Operating System - HP-UX
1834804 Members
2403 Online
110070 Solutions
New Discussion

Re: Serviceguard package went down on its own?

 
Alex Tsekhansky_1
Occasional Advisor

Serviceguard package went down on its own?

I have two clients (two completely different companies) on HPUX 11.23, one on PARISC and another - on Itanium. The one on PARISC has Serviceguard 11.18.
Both of them had their primary packages shut down exactly at 21:58.
On one we rebooted the primary box, and the cluster did not come up on it with syslog message:

syslog: Request from root on node to start the cluster on this node failed: not authorized.
(I substituted the name of the node with to protect client's privacy).

Manual restart of the cluster software as ROOT generated the same message. I killed ALL cm.. daemons and started cluster software again on that node via /sbin/init.d script, but got the same result.

We will open a case with HP shortly as we have 24x7 support. Also I ran the package on the secondary box (which we did not reboot), and it came up fine.

I would appreciate any suggestions or ideas. It looked like a "time bomb" (or a bug) in cluster software as two clients having the same exact issue at the same exact time is too much of a coincidense. In both cases the actual cluster setup was done by HP. I only configured packages.
5 REPLIES 5
Fraga
Advisor

Re: Serviceguard package went down on its own?

Hi,
Have you seen the log package?
what's node state now (cmviewcl)?
DeafFrog
Valued Contributor

Re: Serviceguard package went down on its own?

Hi Alex ,
please post the cmrunnode -v from the failed node , along with corresponding message from syslog.

reg,
FrogIsDeaf
SoorajCleris
Honored Contributor

Re: Serviceguard package went down on its own?

Hi Alex,

1. Check name resolution is working.
2. Check your cmclnodelist/rhost is configured and working properly. make sure none made changes in that.
3. Check the permission of cmcluster contents.
4. Check the service guard entries in /etc/inetd.conf is there and it is proper.

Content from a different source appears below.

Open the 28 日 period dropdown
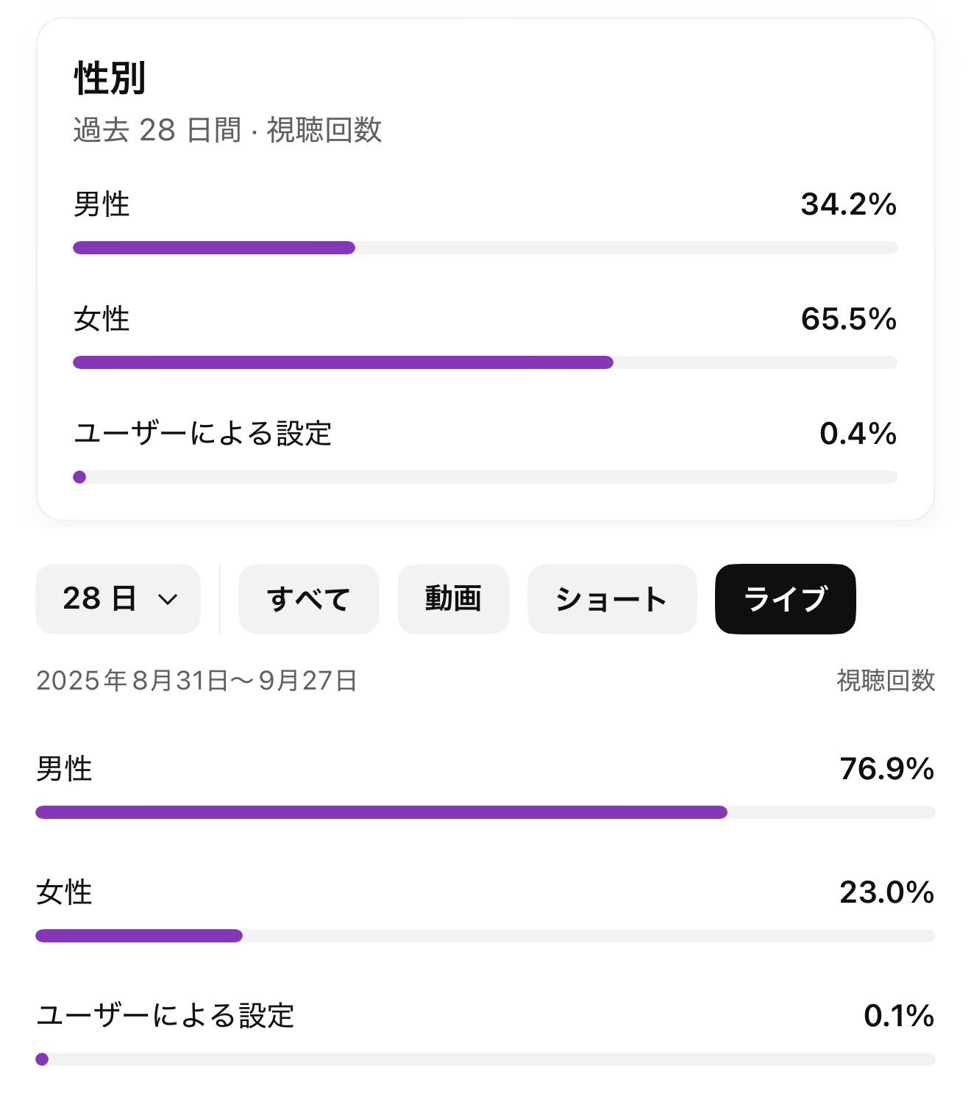 click(118, 599)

Still not working, post the syslog here.

Regards,
Sooraj
"UNIX is basically a simple operating system, but you have to be a genius to understand the simplicity" - Dennis Ritchie
John Bigg
Esteemed Contributor

Re: Serviceguard package went down on its own?

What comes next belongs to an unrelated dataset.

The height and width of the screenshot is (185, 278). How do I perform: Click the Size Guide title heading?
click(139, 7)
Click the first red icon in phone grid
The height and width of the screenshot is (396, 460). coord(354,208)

Packages failing are generally a result of a failure of something configured within Serviceguard and not Serviceguard itself.

You have not provided any data giving the details of the package failure so there is nothing to comment on here.

What runs in the packages? Maybe there could be something else in common between your two companies? However, I would suspect coincidence or something else you have overlooked.

If there was some bug in Serviceguard timing causing these two failures then I would expect to see far more than just 2 packages failing in the world!

People buy lottery tickets all the time but I think there is more chance of 2 packages failing at the same time than winning the lottery!

If you give details of the package failure, i.e. messages from syslog, package logs etc, then maybe we can provide more accurate responses to this.

I suspect you also have cluster configuration issues. Probably hostname resolution. This is the cause of more than 95% of authorisation issues like the ones you report. Ensure ALL ip addresses on ALL nodes resolve to or have the hostname as an alias. I bet this is the restart problem.
Stephen Doud
Honored Contributor

Re: Serviceguard package went down on its own?

You are describing two different issues - package failure and cmruncl/cmrunnode trouble.

Package shutdown/failover is automatically initiated when Serviceguard receives a triggering event, such as a package service failure. The syslog.log will show whether this is the case.

The "Not Authorized" issue has been seen when the hacl-cfg lines in/etc/inetd.conf have been commented out.
They should look like this:
hacl-cfg dgram udp wait root /usr/lbin/cmclconfd cmclconfd -p
hacl-cfg stream tcp nowait root /usr/lbin/cmclconfd cmclconfd -c

Repair if needed, but regardless, restart inetd:
inetd -k ; inetd